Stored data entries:
==================================================
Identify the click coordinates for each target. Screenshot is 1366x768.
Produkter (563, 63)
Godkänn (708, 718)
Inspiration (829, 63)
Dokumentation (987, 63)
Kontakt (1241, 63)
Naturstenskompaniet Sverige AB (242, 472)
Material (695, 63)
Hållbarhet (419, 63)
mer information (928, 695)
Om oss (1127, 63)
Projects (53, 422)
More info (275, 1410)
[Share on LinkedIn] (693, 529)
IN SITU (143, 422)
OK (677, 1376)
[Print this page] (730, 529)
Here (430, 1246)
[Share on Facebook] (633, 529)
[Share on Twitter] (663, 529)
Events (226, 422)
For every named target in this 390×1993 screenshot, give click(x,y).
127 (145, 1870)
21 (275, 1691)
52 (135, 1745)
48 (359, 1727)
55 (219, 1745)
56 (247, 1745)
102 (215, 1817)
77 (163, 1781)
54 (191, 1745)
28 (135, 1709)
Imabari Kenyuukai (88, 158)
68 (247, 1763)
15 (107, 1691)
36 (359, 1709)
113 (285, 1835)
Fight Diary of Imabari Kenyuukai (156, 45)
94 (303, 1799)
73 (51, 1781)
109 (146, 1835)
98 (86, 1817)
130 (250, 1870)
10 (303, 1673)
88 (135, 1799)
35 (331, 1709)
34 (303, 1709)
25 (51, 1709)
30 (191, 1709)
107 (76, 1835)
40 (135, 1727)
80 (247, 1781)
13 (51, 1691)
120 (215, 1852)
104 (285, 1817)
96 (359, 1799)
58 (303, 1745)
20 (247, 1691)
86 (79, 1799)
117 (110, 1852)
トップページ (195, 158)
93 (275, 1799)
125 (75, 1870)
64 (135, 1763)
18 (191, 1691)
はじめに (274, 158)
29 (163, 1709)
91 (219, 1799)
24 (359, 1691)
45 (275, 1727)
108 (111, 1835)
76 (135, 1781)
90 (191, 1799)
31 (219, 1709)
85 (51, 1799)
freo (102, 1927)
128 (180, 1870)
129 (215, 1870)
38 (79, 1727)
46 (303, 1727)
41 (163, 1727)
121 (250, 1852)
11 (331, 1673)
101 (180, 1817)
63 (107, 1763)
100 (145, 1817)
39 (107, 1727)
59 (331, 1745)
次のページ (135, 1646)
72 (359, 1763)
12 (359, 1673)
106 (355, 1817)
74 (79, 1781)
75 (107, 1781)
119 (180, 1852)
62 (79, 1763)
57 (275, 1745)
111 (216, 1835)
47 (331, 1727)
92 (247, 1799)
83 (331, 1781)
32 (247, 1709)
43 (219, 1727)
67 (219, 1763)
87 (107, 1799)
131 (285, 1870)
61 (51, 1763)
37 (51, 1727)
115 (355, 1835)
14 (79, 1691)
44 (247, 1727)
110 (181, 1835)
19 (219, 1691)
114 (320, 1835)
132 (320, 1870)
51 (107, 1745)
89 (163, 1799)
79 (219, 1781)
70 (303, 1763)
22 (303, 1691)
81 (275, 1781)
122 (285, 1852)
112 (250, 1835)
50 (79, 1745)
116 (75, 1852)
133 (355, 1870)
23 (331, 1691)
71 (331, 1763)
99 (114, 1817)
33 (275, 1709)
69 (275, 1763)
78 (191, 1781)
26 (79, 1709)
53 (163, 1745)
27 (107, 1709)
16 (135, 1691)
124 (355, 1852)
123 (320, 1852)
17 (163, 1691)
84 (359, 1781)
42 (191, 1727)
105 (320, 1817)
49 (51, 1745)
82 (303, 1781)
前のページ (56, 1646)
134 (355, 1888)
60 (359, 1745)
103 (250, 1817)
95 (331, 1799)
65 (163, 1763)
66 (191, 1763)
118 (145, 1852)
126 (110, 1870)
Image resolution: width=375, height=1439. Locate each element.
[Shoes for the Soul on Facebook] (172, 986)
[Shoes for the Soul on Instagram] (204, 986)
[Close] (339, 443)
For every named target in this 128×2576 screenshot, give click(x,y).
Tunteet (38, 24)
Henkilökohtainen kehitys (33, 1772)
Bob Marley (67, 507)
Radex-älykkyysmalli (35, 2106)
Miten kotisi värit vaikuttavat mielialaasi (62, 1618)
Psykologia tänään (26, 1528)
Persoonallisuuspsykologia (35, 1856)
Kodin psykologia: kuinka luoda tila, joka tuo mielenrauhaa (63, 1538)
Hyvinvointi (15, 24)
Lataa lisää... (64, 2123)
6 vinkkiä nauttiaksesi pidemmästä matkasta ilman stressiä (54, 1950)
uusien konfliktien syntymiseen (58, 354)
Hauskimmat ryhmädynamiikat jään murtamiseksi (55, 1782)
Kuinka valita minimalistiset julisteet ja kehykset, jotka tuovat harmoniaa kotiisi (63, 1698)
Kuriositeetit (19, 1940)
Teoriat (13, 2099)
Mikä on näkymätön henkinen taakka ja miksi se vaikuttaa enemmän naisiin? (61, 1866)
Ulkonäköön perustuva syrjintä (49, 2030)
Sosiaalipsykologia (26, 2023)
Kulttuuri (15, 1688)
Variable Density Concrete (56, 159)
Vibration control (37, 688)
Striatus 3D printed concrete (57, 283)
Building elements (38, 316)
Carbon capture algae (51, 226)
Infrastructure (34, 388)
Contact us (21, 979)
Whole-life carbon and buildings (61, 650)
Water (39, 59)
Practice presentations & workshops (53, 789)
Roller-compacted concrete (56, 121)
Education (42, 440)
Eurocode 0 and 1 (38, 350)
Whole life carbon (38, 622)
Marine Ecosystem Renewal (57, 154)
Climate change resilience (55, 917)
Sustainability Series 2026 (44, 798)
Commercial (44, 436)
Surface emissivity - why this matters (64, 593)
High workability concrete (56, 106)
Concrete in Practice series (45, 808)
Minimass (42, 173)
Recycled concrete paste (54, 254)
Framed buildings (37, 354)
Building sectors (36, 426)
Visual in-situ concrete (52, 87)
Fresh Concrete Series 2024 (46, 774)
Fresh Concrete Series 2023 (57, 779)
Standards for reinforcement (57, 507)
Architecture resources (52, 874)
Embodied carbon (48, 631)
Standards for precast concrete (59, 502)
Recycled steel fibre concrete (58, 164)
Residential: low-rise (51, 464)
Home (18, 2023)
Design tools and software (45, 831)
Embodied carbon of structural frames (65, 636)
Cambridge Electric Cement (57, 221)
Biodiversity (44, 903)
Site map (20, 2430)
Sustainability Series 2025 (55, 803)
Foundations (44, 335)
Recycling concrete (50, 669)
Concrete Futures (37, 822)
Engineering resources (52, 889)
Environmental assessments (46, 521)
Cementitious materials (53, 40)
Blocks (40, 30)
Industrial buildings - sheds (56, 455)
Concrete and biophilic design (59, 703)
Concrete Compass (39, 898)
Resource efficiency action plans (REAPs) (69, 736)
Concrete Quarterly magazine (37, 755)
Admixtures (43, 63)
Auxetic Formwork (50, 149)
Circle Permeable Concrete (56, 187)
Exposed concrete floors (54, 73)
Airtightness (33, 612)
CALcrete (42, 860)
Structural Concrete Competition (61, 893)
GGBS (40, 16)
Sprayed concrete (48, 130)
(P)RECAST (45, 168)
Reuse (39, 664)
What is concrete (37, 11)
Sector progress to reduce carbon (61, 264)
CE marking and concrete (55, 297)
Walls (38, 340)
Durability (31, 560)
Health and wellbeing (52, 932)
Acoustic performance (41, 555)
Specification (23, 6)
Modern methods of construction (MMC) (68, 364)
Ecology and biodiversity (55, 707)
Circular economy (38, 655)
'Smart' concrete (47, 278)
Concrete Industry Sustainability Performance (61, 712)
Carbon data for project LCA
==================================================
Every line of the entries above that includes "resources" should be copied.

> [ANSWER TO THIS EXERCISE]:
Architecture resources (52, 874)
Engineering resources (52, 889)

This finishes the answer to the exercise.